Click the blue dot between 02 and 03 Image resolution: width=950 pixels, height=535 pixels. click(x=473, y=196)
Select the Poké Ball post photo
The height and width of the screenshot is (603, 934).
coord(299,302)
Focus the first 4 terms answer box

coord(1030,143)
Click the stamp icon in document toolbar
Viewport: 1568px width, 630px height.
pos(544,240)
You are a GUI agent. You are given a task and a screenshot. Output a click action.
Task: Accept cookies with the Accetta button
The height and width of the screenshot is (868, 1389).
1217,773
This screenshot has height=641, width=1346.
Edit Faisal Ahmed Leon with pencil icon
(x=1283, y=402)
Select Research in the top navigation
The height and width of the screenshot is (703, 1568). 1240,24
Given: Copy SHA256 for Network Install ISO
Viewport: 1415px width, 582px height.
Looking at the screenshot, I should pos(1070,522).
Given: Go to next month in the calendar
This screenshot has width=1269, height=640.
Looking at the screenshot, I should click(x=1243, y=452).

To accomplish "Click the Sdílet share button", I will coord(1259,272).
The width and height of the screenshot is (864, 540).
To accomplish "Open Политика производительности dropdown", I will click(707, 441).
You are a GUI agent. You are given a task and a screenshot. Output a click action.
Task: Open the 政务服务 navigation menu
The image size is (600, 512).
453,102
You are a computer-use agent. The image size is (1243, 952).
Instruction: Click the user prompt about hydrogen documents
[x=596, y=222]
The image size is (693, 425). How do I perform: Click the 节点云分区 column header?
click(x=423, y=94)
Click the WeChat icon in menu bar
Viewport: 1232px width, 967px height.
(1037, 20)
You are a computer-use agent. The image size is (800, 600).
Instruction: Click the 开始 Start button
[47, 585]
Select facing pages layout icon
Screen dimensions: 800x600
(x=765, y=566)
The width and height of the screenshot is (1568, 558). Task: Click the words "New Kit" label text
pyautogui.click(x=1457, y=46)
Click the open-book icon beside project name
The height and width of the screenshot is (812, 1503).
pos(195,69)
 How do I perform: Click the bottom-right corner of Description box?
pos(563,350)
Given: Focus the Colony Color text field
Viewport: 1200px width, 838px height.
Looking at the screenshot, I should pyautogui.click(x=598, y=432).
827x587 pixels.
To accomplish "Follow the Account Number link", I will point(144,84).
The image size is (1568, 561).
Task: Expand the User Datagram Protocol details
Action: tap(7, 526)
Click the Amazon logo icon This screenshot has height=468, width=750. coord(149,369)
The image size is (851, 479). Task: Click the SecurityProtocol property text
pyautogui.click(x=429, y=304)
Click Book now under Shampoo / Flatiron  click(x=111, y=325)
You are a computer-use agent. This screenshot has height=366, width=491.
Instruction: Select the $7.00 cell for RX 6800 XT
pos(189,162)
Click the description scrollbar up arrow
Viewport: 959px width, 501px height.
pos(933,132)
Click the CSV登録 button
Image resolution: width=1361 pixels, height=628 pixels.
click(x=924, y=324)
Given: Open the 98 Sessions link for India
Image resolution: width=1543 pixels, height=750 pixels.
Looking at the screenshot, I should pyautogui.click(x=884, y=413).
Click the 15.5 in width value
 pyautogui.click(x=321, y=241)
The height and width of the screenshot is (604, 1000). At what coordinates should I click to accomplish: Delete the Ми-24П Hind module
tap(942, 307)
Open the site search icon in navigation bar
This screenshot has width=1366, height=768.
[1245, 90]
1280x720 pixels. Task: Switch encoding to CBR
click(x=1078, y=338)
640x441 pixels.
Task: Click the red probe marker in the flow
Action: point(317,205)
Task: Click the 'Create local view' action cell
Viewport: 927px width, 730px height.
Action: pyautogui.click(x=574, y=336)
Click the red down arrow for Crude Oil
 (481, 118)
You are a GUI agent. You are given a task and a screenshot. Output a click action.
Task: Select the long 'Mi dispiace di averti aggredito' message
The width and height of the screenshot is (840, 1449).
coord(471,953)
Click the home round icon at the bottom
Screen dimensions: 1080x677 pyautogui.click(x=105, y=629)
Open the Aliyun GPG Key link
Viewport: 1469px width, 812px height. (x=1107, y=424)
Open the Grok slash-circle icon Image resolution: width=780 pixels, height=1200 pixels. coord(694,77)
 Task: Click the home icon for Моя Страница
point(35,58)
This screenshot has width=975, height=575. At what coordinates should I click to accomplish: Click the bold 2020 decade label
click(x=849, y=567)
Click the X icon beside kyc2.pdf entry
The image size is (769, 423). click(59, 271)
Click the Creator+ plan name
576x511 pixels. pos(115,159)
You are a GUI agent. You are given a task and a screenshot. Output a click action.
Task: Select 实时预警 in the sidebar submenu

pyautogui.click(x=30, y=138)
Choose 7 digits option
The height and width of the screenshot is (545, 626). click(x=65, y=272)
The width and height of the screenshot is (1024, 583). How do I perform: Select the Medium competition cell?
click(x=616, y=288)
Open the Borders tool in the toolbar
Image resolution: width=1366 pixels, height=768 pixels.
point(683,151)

====================

* [Your assignment]
Your answer should be the lines of the records that hold the string "computer".

* [Solution to the exercise]
You are a computer-use agent. The image size is (1243, 952).
You are a computer-use agent. The image size is (800, 600).
You are a computer-use agent. This screenshot has height=366, width=491.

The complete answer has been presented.